The people of our time
are trying to track out
a path to the clouds
but the cloud-path is trackless -
high mountains
with many an abyss,
broad valleys
with little enough light,
blue peaks
with neither near nor far,
white clouds
of neither east nor west.
You wish to know
where that pathway lies
It lies in utter emptiness. 












 A little autobiography that stirs a memory.












and he won't know why

with my new  cast
and, for the week before,
the boot I was wearing, I am asked often
by people I know what in the world
I did to myself
and most who ask are incredulous
when I tell them I don't know

and the truth is, I don't
know...

though reformed now for many
years, I joke that, as an old drunk,
like most old drunks, I
became a master of the tuck
and roll, an expert at falling down and getting back
up and forgetting about it...

even long sober, I have not lost the skill
and it is not unusual, especially when walking
my dog who is quite strong and impatient
with my slower gait, to  twist my ankle or trip over a curb
and, as in the old days, shake it off and remember the
incident...

which reminds me of the old drunk who must be
the world champ in the category of tuck
and roll...

I saw him one evening hit by a car,  stepping in front of a car
at an intersection, and thrown, even though the car was going quite slow,
for a full, in the air, loop the loop,
facing north when he left the ground and still facing north
when he landed again,
the stub of a cigarette
between the fingers of his right hand when he started the loop
and still between  his fingers when he landed...

the fella, drunk as a melancholy skunk pining  for his lost  skunkette lover,
declined assistance and walked away, as best he could in his condition,
cigarette  stub  still wedged  between the fingers of his
right hand...

my thought, as he weaved on  down the sidewalk, based on my own long ago
experience, that he was going to wake up in the morning
sore
over every part of his body

and he won't know why...










Next, from Andrew Hudgins, winner of the 1988 Poet's Prize, here are two poems from his book The Never Ending, published in 1991 by Houghton  Mifflin Company.

Born in 1951 in Killeen, Texas, Hudgins earned his MFA at the University of Iowa. Author of numerous collections of poetry and essays, he is currently Distinguished Professor of English at Ohio State University.









Dead Christ

There seems no reason he should've died.

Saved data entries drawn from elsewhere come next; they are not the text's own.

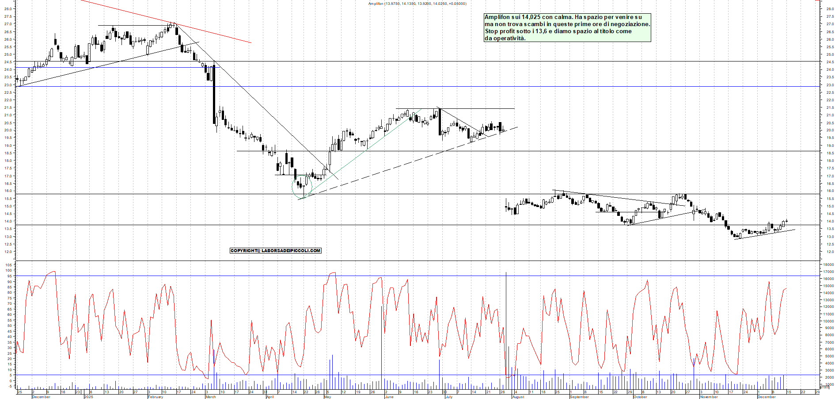
Task: Click the November label on the time axis
Action: tap(709, 397)
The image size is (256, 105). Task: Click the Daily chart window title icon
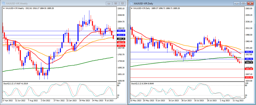[x=131, y=3]
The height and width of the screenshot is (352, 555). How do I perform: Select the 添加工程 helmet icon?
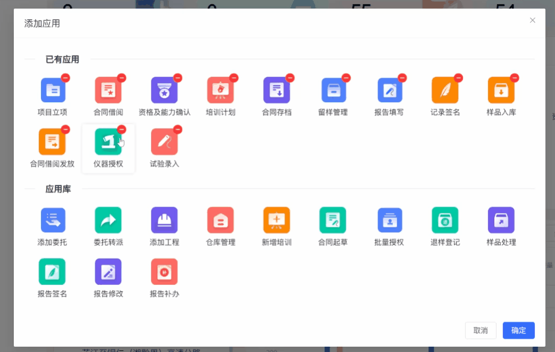pos(164,220)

His hands
are  pierced by holes too tidy to have held,
untorn, hard muscles as they writhed on spikes.
And on the pink, scrubbed  bottom of each foot
a bee-stung lip pouts daintily.
No reason he should die - and yet, and yet
Christ's eyes are swollen with it, his mouth
hangs slack with it, his belly taut with it,
his long hair lank with it, and damp;
and underneath the clinging funeral cloth
his manhood's huge and useless with it: Death

One blood-drop tickles toward his wrist. Somehow
the grieving women  missed it when they washed,
today, the empty corpse. Most Christs return.
But this one's flesh. He isn't coming back.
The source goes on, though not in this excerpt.